Social Learning and Properties of Networks Part I

How could social learning be implemented successfully in an organisation or network?

Stephen Downes has identified four major dimensions distinguishing the role of the individual in collaboration from the role of the individual in cooperation in Collaboration and Cooperation .

These dimensions are – Autonomy, Diversity, Openness and Interactivity.

I like his analysis and would like to apply such concepts in social learning. 

Jane explains that:

for social learning to be successfully implemented in an organisation it is not just about adding in the new tools or platforms but also about acquiring a new mindset and new skillset for both learning professionals and individuals.

Jane Hart  shows in this Table; Social Learning = New Toolset + New Mindset + New Skillset

Harold argues the need for the New Mindset: Agility, New Skillset: Autonomy and Social Networking in his post on social learning.

I am wondering if a fifth “element” or property or ability would need to be added to networks – agility

Though it has only been considered in the business enterprise, I think it could equally be considered in the context of networks. With a few changes in words (replacing business by networks) as shown in wikipedia, I found it make sense. 

Here is an adapted version of agility

Network agility is the ability of a network to adapt rapidly and efficiently in response to changes in the network environment (ecology). Network agility can be maintained by maintaining and adapting information, knowledge, tools, and services to meet networker demands, adjusting to the changes in a network environment and taking advantage of human interaction, relationships and resources. Agility is a concept that incorporates the ideas of flexibility, balance, adaptability, and coordination under one umbrella. In a network context, agility typically refers to the ability of a network to rapidly adapt to market and environmental changes in productive and cost-effective ways. The agile network is an extension of this concept, referring to network that utilizes key principles of complex adaptive systems and complexity science to achieve success.

Here is another business agile enterprise, which further explains the importance of agility in business enterprises.

Another important concept that may be relevant to networks is the lean principle typical in organisation.

§ EXTRACTED DATA
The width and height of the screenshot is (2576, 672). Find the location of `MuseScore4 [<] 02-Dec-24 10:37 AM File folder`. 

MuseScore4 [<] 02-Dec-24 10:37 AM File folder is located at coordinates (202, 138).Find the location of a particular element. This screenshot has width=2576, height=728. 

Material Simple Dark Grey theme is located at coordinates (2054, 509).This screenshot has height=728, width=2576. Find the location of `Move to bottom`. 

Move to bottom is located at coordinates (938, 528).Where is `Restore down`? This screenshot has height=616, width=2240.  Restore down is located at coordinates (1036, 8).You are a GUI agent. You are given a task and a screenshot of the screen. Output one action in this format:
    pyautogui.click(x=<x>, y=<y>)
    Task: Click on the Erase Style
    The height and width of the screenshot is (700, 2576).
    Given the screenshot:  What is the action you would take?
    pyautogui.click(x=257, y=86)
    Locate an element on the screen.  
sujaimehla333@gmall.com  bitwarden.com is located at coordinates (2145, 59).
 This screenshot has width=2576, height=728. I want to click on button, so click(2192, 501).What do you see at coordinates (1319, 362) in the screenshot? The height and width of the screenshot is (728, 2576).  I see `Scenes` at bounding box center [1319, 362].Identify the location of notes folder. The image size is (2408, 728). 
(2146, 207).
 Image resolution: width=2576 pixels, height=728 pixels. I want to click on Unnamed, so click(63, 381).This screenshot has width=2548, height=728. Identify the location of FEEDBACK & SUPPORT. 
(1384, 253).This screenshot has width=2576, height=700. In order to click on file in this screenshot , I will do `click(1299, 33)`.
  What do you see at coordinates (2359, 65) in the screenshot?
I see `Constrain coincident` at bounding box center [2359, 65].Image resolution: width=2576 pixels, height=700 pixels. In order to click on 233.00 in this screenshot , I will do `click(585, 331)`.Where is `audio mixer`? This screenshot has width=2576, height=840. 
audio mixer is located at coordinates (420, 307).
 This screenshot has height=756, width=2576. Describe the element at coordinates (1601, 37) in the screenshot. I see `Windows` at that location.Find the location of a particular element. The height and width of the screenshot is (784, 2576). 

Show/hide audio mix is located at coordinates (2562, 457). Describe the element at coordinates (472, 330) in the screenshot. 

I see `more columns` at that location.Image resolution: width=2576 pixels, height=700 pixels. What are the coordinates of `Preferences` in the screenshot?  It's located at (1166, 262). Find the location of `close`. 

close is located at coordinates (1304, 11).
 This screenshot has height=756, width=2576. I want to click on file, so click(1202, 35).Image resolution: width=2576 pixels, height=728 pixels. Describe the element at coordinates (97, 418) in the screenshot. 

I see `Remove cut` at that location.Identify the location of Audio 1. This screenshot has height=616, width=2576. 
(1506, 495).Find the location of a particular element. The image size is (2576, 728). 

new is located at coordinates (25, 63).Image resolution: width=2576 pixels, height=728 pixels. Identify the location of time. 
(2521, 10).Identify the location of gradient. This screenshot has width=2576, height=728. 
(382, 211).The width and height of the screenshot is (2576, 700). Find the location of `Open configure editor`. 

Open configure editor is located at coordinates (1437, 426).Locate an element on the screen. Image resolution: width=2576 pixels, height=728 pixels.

§ TASK TO COMPLETE
In the text above on social learning and networks, what four dimensions did Stephen Downes identify?

§ SOLVED EXERCISE
Autonomy, Diversity, Openness and Interactivity.